Myalgic Encephalomyelitis

What Is ME?

ME {myalgic encephalomyelitis} is a potentially chronic and disabling neurological disorder, which causes profound exhaustion, muscle pain and and cognitive problems such as memory loss and concentration for which the cause is still unknown. Other symptoms that are common include sensitivity to light, noise and smell, disturbed sleep patterns and persistent headaches. Myalgic Encephalomyelitis means pain in the muscles and inflamation of the brain.

It can affect people of either sex, and any age or social group. Severity and duration, and the resulting disability vary considerably, but many patients suffer profound ill health, and greatly reduced physical and cognitive function, interfering with activities of daily living, employment and education.

The main symptom of ME is a severe fatigue and malaise following exercise, with weakness and pain in the muscles after use, and frequently muscle twitching. In the more recent past there were misconceptions that only certain social classes were affected and many people regarded the illness as a relatively mild condition - some even doubted its very existence. In fact, around 20% of sufferers are so severely affected that they are either house or bed-bound and have enormous difficulty performing even basic personal tasks unaided.
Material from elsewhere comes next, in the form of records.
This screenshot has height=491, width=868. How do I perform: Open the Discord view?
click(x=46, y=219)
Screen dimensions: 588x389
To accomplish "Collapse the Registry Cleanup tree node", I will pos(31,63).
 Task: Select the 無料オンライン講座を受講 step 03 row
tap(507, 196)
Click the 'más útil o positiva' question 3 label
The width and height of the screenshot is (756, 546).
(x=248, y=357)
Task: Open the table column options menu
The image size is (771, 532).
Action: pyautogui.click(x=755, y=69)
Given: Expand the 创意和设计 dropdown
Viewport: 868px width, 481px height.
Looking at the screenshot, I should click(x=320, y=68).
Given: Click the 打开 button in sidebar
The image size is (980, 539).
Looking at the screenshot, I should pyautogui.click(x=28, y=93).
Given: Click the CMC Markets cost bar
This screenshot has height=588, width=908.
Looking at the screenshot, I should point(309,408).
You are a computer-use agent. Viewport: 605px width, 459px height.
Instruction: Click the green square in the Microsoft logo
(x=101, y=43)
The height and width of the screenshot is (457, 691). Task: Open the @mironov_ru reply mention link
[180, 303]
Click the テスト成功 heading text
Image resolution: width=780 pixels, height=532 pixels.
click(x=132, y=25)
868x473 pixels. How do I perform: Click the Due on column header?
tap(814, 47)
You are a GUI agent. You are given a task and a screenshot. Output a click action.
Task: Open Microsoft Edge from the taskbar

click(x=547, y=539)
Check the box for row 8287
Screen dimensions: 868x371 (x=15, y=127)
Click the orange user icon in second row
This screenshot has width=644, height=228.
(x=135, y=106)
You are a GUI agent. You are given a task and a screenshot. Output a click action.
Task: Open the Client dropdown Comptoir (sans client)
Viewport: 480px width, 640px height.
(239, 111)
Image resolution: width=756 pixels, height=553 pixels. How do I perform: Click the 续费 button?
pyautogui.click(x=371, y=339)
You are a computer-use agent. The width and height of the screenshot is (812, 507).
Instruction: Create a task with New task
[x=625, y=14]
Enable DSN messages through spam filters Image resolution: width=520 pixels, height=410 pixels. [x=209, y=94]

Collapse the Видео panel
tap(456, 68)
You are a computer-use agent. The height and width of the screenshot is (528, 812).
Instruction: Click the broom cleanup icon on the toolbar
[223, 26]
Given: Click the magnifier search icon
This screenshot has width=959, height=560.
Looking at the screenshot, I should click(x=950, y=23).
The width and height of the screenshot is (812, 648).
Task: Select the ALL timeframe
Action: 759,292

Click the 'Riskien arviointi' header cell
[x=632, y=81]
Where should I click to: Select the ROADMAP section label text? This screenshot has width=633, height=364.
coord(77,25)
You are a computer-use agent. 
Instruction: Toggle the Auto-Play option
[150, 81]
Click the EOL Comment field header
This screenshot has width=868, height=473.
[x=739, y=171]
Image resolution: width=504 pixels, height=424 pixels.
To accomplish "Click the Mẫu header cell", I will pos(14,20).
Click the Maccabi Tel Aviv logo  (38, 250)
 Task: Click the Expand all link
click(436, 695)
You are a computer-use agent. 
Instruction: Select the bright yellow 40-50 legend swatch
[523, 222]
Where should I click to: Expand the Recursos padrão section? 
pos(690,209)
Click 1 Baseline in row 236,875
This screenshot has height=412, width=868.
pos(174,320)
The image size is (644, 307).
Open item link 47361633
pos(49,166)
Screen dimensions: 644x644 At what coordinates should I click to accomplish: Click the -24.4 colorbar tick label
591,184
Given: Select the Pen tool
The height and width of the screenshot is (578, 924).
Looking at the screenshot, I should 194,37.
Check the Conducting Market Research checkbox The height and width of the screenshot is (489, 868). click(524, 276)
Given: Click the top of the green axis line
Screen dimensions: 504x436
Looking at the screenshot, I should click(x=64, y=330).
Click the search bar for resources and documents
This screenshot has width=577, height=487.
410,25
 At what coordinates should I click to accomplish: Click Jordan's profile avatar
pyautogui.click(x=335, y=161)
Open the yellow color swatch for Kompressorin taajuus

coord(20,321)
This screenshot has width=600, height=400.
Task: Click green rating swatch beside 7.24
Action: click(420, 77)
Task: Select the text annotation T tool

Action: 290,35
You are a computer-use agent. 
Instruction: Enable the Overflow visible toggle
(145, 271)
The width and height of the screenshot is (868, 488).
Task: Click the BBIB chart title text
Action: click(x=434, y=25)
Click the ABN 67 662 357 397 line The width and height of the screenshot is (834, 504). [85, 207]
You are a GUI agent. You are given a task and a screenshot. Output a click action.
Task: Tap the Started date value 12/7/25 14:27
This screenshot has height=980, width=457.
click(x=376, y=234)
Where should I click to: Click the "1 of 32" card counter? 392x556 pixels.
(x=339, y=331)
The clinical features that enable ME to be distinguished from other causes of fatigue are firstly the new onset of unexplained fatigue, lasting over six months, not related to ongoing exertion, and not substantially alleviated by rest, associated with a reduction in one's level of activity by 50% together with a range of other symptoms.

The most important things your doctor can do is to make sure that you do not have another treatable condition causing your symptoms. Some general practitioners may refer you to a hospital consultant for a second opinion, although this is not essential.

Once a diagnosis of ME has been made, it is helpful to make a plan of management for the illness as soon as possible in order to reduce its duration and effect on your life.

Patients suffering from ME may show features of other syndromes, notably irritable bowel syndrome and fibromyalgia: and patients with these conditions may also have some of the characteristic features of ME This suggests that they may share similar pathogenetic, predisposing or triggering factors, perhaps representing a family of related disorders.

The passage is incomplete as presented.